A ideia de comer e beber "bem", sem pagar, é um dos principais atrativos ao grupo, composto de diferentes perfis, entre eles moradores das periferias e que atuam no campo das artes ou em trabalhos informais no centro da cidade, como entregadores em aplicativos de comida.

"Mano, trampo o dia todo na rua nesse sol quente. Tem dia que nem tem o que comer. Aí colo numa dessas e descolo caviar", disse um dos vernisseiros.

Outro avisa que ver marca de cerveja patrocinando um evento é "bom sinal". "Certeza que vai rolar coisa na faixa e vai ter boquinha, ao menos de álcool", indica. Naquela semana chegou a ficar "louco" de tantos bons eventos que conseguiu participar.

Caviar, queijo brie, canapés e filé de salmão foram algumas das comidas encontradas pelos vernisseiros nos eventos que já foram. Cervejas caras são comuns, além de vinhos e espumantes. "Como e bebo aquilo que não tenho grana pra comprar, ainda mais com o preço dos alimentos", emenda um vernisseiro.

Exposição na galeria Verve, no centro de São Paulo - Lucas Veloso/UOL - Lucas Veloso/UOL
Há vernissages com caviar, queijo brie, filé de salmão, cervejas caras e espumante
Imagem: Lucas Veloso/UOL

Arte, cerveja e política

Chamariz gastronômico à parte, uma coisa citada por vários frequentadores ouvidos pelo TAB é que a presença deles incomoda, mas também é política. "Essa galera não queria que a gente estivesse aqui", diz um entregador do Capão Redondo, na zona sul. "A gente sabe como é a arte, e esse mercado é elitista. Não foi pensado para gente, que mora longe e se fode."

Ele conta que já chegou a ser barrado em alguns eventos por sua aparência. E, apesar de contabilizar mais entradas do que proibições, diz que o olhar de outros frequentadores é de estranhamento, na maior parte das vezes. "Bugam porque não entendem a gente aqui", afirma. "A gente só tem isso aqui. Playboy que cola nisso aqui, sai daqui e tem grana pra continuar bebendo em outro lugar. A gente, não."

No caso de Bernardo, os vernissages são sinônimos de conhecer gente, fazer amigos e também estreitar relações com pessoas que se interessam pelo seu trabalho. Suas presenças já renderam alguns retornos artísticos, algo que ficou mais urgente nos últimos meses, em que passou a viver somente de suas produções. "É bacana, sempre pode render".

"Uma coisa é real.

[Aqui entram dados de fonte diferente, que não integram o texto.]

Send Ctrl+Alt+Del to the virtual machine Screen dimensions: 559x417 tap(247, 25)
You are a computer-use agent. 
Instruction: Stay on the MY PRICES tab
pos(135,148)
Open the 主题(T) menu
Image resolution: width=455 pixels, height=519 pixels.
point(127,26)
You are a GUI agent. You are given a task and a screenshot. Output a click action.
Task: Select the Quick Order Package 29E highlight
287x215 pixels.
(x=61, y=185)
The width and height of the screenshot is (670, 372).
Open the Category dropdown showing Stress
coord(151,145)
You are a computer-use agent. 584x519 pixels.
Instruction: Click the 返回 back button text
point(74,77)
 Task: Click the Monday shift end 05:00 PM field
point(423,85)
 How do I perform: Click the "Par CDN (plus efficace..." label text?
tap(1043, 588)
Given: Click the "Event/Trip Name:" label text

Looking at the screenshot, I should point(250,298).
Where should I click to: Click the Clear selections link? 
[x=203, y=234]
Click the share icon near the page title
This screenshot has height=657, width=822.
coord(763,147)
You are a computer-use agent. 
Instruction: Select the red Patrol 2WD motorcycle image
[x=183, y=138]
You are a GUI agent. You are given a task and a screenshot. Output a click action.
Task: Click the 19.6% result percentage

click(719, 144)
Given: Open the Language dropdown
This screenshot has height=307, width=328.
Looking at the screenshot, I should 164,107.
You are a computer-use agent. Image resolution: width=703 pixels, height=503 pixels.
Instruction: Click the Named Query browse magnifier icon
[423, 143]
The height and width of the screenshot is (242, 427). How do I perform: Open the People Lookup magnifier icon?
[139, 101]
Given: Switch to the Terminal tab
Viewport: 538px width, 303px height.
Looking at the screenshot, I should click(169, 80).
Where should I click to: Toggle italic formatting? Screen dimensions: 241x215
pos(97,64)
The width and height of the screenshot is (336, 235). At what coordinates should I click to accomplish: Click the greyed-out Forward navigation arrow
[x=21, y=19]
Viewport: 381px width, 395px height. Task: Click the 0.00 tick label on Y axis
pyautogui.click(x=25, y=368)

Estudei a vida toda em escola pública e só via aquelas figuras pequenas nos livros. Foi nas vernissa que eu vi arte pela primeira vez", comenta um educador de escola pública e morador de Cidade Tiradentes, na zona leste, que preferiu não se identificar.

Para ele, quem mora longe dos centros urbanos em áreas pobres não tem tanto acesso a museus e outros espaços que ampliam o pensamento crítico e criativo. Entre críticas ao sistema, à educação e ao governo, goles de cerveja e olho atento à caixa com mais dezenas de latas.

Com o dia escurecendo, a temperatura caindo junto a uma chuva fina, as idas à caixa de cerveja se tornaram mais recorrentes. "Agora ninguém barra, né?", soltou alguém sobre o acesso às bebidas. Com pouco menos de cinco minutos para 17h, um rapaz de boné puxou a última lata, sob o olhar atento, mas disfarçado, do grupo que conversava a poucos centímetros da caixa.

"É, gente, já deu. Tá ficando frio", avisa alguém. "Festa do Boi?", emenda outro, chamando para um evento no Butantã, na zona oeste. Desta vez, iam pagando.